*TASK STATEMENT*:
Working from the entries that follow, transcribe exactly and only the lines from the one with "Image resolution: width=1138" through the last, pictures excluded.

::: THE RECORDS

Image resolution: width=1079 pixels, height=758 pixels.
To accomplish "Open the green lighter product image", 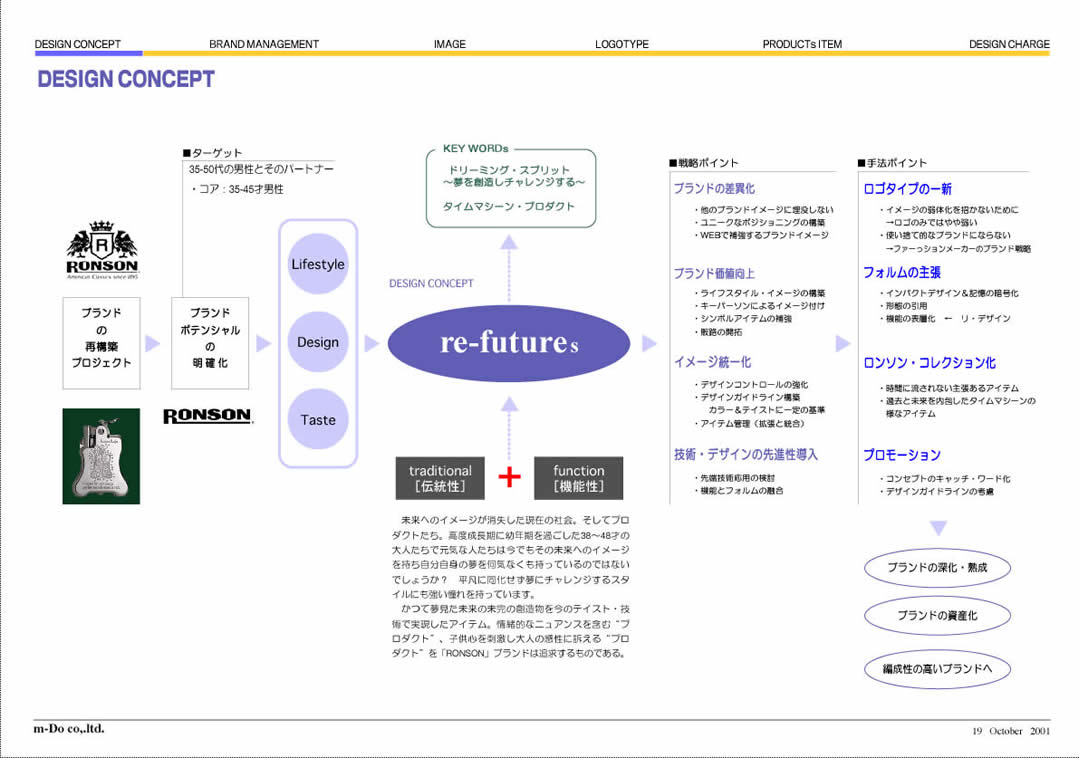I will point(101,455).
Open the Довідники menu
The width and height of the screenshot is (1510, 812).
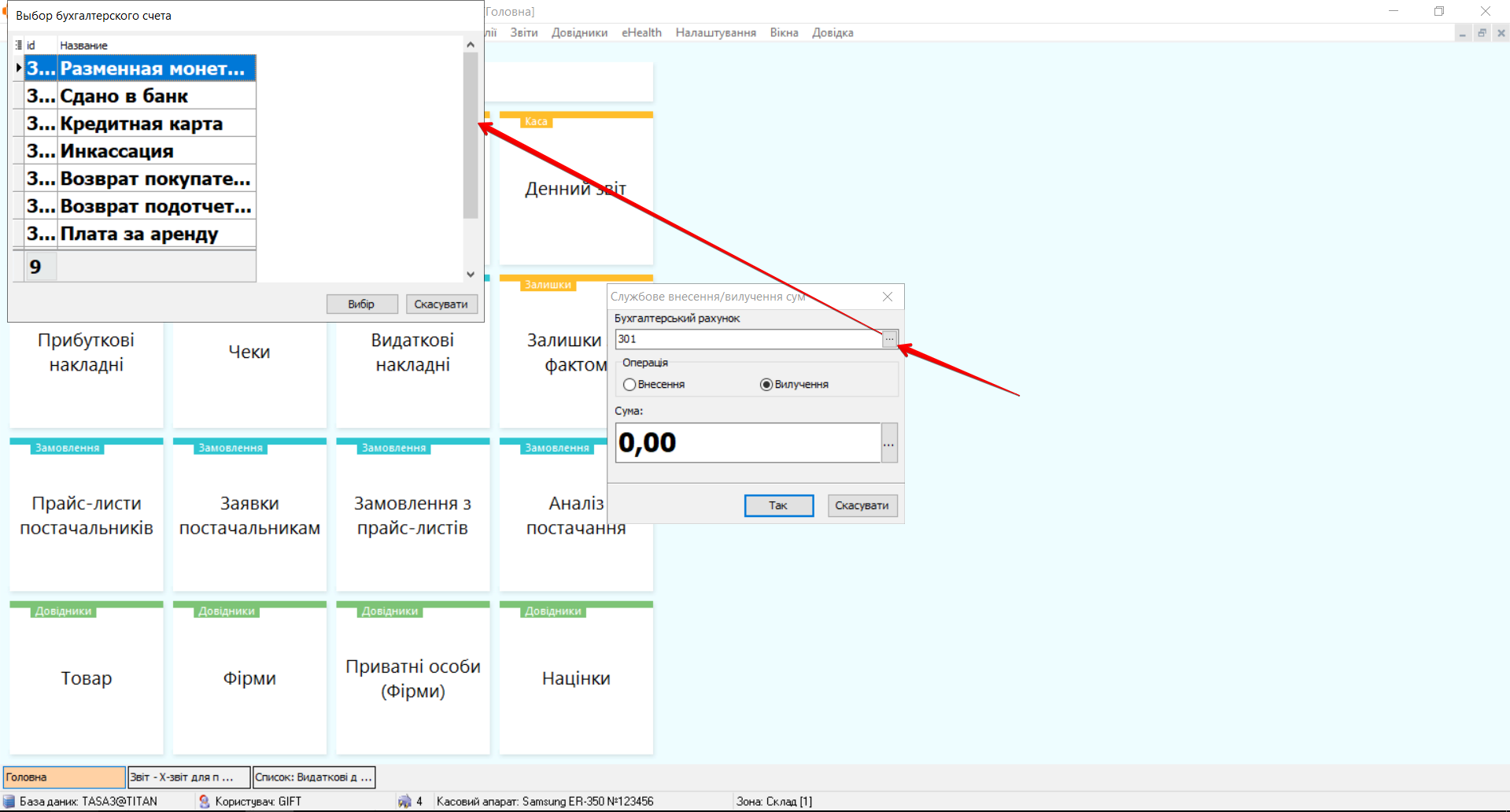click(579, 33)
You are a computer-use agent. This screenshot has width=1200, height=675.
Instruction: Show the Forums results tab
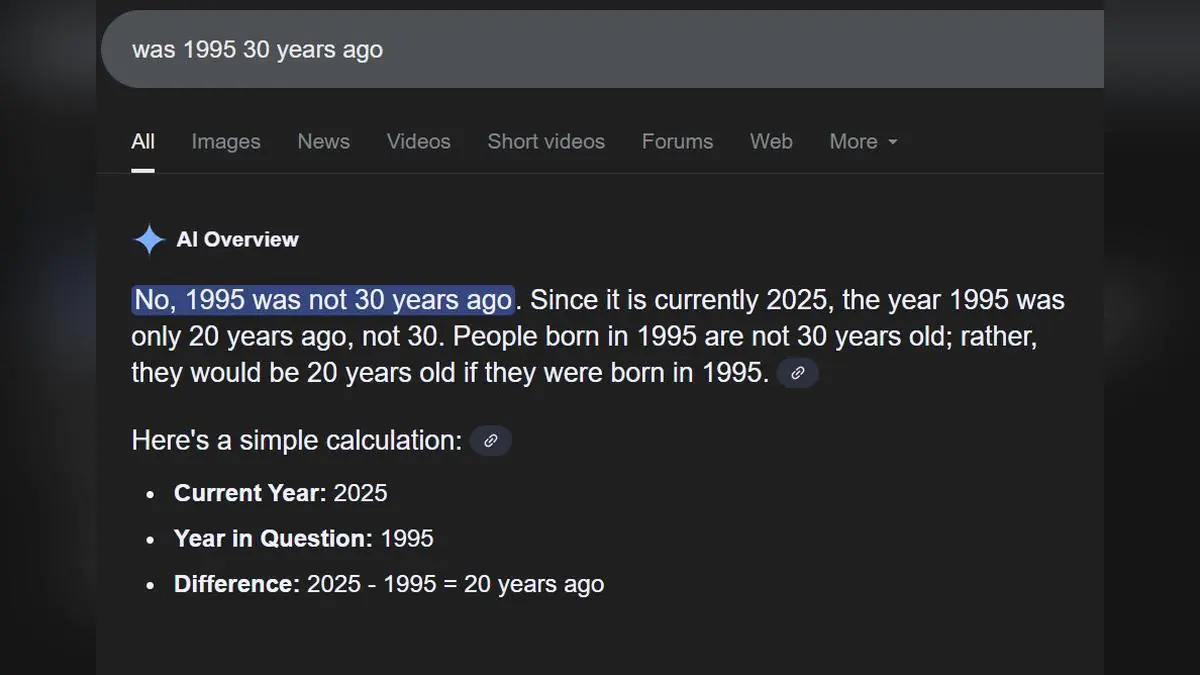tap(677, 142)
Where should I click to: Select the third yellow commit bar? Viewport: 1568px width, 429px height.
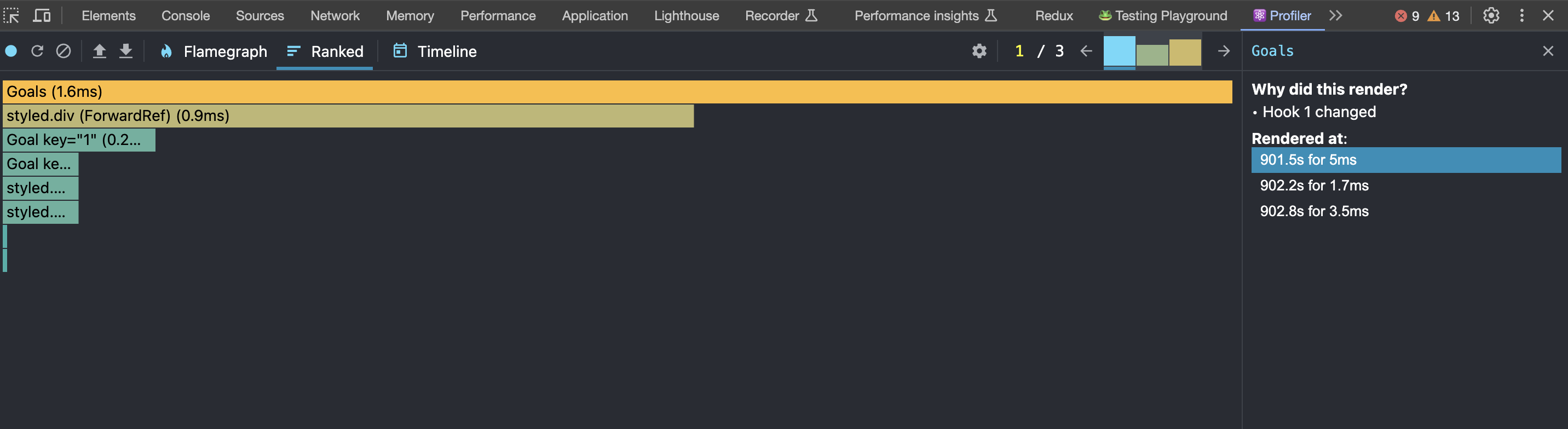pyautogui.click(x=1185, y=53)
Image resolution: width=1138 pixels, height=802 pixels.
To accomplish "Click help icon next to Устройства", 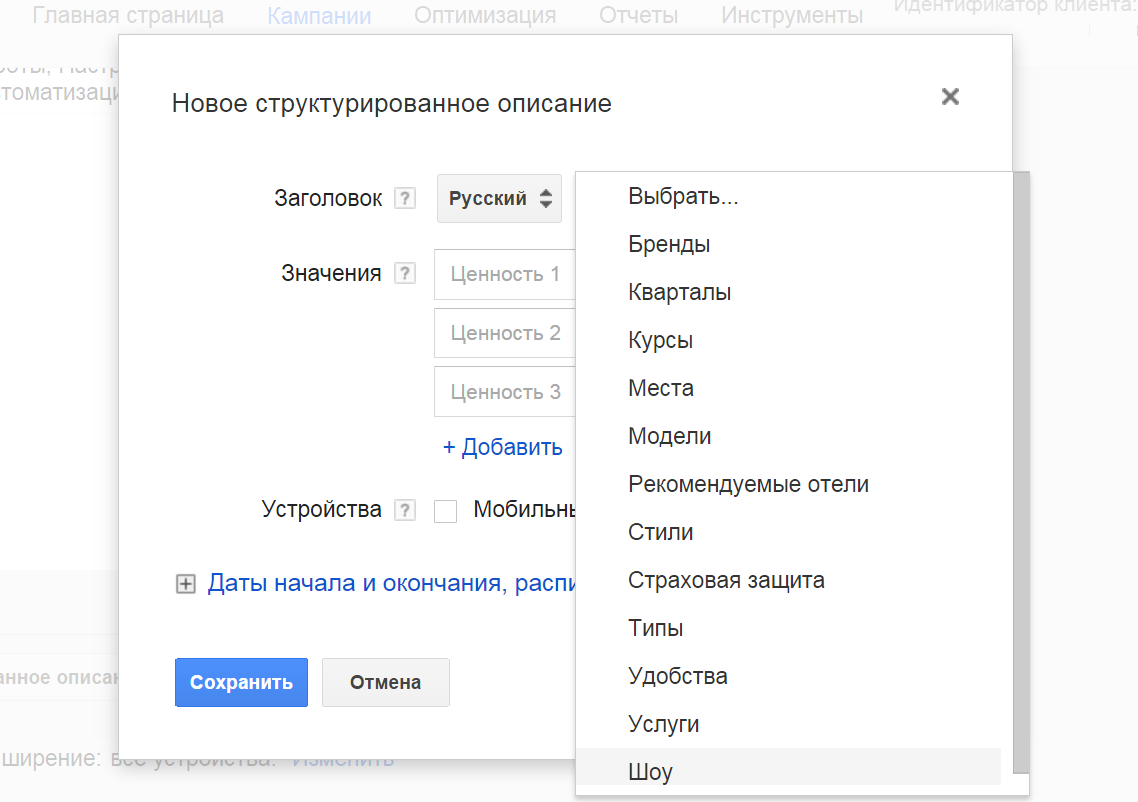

::::::

*TASK RESULT*:
Image resolution: width=1138 pixels, height=802 pixels.
To accomplish "Click help icon next to Устройства", 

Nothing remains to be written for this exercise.